_INSTRUCTIONS FOR THE TASK_
A word-for-word restatement of every record is required.
#####
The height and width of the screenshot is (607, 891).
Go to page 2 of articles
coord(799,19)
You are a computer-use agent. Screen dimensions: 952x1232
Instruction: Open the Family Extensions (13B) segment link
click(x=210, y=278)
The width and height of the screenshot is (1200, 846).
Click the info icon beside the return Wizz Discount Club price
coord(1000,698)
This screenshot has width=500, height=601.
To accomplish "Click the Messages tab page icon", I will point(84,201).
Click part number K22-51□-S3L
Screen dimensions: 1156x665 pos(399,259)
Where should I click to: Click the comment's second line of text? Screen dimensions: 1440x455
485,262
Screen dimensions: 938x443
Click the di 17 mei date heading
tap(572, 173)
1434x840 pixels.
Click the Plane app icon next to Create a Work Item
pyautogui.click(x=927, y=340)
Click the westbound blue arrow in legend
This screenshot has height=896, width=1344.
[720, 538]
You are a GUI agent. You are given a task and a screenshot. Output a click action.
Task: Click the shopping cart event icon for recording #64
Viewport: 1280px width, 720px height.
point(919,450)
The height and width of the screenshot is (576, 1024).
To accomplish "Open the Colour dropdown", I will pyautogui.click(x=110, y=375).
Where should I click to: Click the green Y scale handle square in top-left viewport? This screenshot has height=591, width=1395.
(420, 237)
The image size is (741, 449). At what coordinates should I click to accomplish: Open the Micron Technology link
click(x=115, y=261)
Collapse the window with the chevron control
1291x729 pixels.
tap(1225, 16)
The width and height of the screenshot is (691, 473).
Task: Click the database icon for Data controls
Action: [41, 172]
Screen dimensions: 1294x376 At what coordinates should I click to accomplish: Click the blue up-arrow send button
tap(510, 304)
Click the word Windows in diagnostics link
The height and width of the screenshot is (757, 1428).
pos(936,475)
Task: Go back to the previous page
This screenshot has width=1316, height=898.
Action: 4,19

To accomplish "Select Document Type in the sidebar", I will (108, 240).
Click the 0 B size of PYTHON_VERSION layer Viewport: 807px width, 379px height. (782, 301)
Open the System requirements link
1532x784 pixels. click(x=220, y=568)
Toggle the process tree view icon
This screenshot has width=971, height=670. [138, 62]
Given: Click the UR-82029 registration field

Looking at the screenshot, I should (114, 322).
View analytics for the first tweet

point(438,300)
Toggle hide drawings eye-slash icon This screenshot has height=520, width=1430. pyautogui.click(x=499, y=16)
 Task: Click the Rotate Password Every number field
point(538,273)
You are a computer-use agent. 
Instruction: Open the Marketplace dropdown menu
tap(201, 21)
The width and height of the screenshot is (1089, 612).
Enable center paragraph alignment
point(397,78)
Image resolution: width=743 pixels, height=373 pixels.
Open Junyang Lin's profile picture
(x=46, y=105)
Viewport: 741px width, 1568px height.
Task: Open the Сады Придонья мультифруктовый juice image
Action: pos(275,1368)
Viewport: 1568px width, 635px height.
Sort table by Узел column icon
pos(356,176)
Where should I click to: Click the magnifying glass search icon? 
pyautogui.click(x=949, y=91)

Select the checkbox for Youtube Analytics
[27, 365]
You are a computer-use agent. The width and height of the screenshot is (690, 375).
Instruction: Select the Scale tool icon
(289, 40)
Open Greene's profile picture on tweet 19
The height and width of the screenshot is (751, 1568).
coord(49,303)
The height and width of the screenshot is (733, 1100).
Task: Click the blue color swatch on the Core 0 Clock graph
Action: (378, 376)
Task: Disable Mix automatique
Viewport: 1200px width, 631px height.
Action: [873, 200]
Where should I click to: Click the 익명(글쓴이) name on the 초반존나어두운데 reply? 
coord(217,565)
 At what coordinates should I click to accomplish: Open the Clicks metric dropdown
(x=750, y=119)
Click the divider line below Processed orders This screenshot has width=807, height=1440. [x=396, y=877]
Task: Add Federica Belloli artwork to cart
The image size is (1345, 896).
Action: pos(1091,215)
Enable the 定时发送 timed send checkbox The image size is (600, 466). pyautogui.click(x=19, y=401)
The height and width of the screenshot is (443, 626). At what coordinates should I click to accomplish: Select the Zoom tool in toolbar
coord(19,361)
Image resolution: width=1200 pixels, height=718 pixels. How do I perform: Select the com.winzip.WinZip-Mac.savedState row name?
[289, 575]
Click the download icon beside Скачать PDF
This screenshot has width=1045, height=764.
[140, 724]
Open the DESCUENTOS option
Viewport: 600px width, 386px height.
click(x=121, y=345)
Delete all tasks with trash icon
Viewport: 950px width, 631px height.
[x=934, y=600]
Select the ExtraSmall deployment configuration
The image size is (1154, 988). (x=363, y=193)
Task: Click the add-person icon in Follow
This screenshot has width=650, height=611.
#####
_EXERCISE SOLUTION_
The height and width of the screenshot is (607, 891).
Go to page 2 of articles
coord(799,19)
You are a computer-use agent. Screen dimensions: 952x1232
Instruction: Open the Family Extensions (13B) segment link
click(x=210, y=278)
The width and height of the screenshot is (1200, 846).
Click the info icon beside the return Wizz Discount Club price
coord(1000,698)
This screenshot has width=500, height=601.
To accomplish "Click the Messages tab page icon", I will point(84,201).
Click part number K22-51□-S3L
Screen dimensions: 1156x665 pos(399,259)
Where should I click to: Click the comment's second line of text? Screen dimensions: 1440x455
485,262
Screen dimensions: 938x443
Click the di 17 mei date heading
tap(572, 173)
1434x840 pixels.
Click the Plane app icon next to Create a Work Item
pyautogui.click(x=927, y=340)
Click the westbound blue arrow in legend
This screenshot has height=896, width=1344.
[720, 538]
You are a GUI agent. You are given a task and a screenshot. Output a click action.
Task: Click the shopping cart event icon for recording #64
Viewport: 1280px width, 720px height.
point(919,450)
The height and width of the screenshot is (576, 1024).
To accomplish "Open the Colour dropdown", I will pyautogui.click(x=110, y=375).
Where should I click to: Click the green Y scale handle square in top-left viewport? This screenshot has height=591, width=1395.
(420, 237)
The image size is (741, 449). At what coordinates should I click to accomplish: Open the Micron Technology link
click(x=115, y=261)
Collapse the window with the chevron control
1291x729 pixels.
tap(1225, 16)
The width and height of the screenshot is (691, 473).
Task: Click the database icon for Data controls
Action: [41, 172]
Screen dimensions: 1294x376 At what coordinates should I click to accomplish: Click the blue up-arrow send button
tap(510, 304)
Click the word Windows in diagnostics link
The height and width of the screenshot is (757, 1428).
pos(936,475)
Task: Go back to the previous page
This screenshot has width=1316, height=898.
Action: 4,19

To accomplish "Select Document Type in the sidebar", I will (108, 240).
Click the 0 B size of PYTHON_VERSION layer Viewport: 807px width, 379px height. (782, 301)
Open the System requirements link
1532x784 pixels. click(x=220, y=568)
Toggle the process tree view icon
This screenshot has width=971, height=670. [138, 62]
Given: Click the UR-82029 registration field

Looking at the screenshot, I should (114, 322).
View analytics for the first tweet

point(438,300)
Toggle hide drawings eye-slash icon This screenshot has height=520, width=1430. pyautogui.click(x=499, y=16)
 Task: Click the Rotate Password Every number field
point(538,273)
You are a computer-use agent. 
Instruction: Open the Marketplace dropdown menu
tap(201, 21)
The width and height of the screenshot is (1089, 612).
Enable center paragraph alignment
point(397,78)
Image resolution: width=743 pixels, height=373 pixels.
Open Junyang Lin's profile picture
(x=46, y=105)
Viewport: 741px width, 1568px height.
Task: Open the Сады Придонья мультифруктовый juice image
Action: pos(275,1368)
Viewport: 1568px width, 635px height.
Sort table by Узел column icon
pos(356,176)
Where should I click to: Click the magnifying glass search icon? 
pyautogui.click(x=949, y=91)

Select the checkbox for Youtube Analytics
[27, 365]
You are a computer-use agent. The width and height of the screenshot is (690, 375).
Instruction: Select the Scale tool icon
(289, 40)
Open Greene's profile picture on tweet 19
The height and width of the screenshot is (751, 1568).
coord(49,303)
The height and width of the screenshot is (733, 1100).
Task: Click the blue color swatch on the Core 0 Clock graph
Action: (378, 376)
Task: Disable Mix automatique
Viewport: 1200px width, 631px height.
Action: [873, 200]
Where should I click to: Click the 익명(글쓴이) name on the 초반존나어두운데 reply? 
coord(217,565)
 At what coordinates should I click to accomplish: Open the Clicks metric dropdown
(x=750, y=119)
Click the divider line below Processed orders This screenshot has width=807, height=1440. [x=396, y=877]
Task: Add Federica Belloli artwork to cart
The image size is (1345, 896).
Action: pos(1091,215)
Enable the 定时发送 timed send checkbox The image size is (600, 466). pyautogui.click(x=19, y=401)
The height and width of the screenshot is (443, 626). At what coordinates should I click to accomplish: Select the Zoom tool in toolbar
coord(19,361)
Image resolution: width=1200 pixels, height=718 pixels. How do I perform: Select the com.winzip.WinZip-Mac.savedState row name?
[289, 575]
Click the download icon beside Скачать PDF
This screenshot has width=1045, height=764.
[140, 724]
Open the DESCUENTOS option
Viewport: 600px width, 386px height.
click(x=121, y=345)
Delete all tasks with trash icon
Viewport: 950px width, 631px height.
[x=934, y=600]
Select the ExtraSmall deployment configuration
The image size is (1154, 988). (x=363, y=193)
Task: Click the add-person icon in Follow
This screenshot has width=650, height=611.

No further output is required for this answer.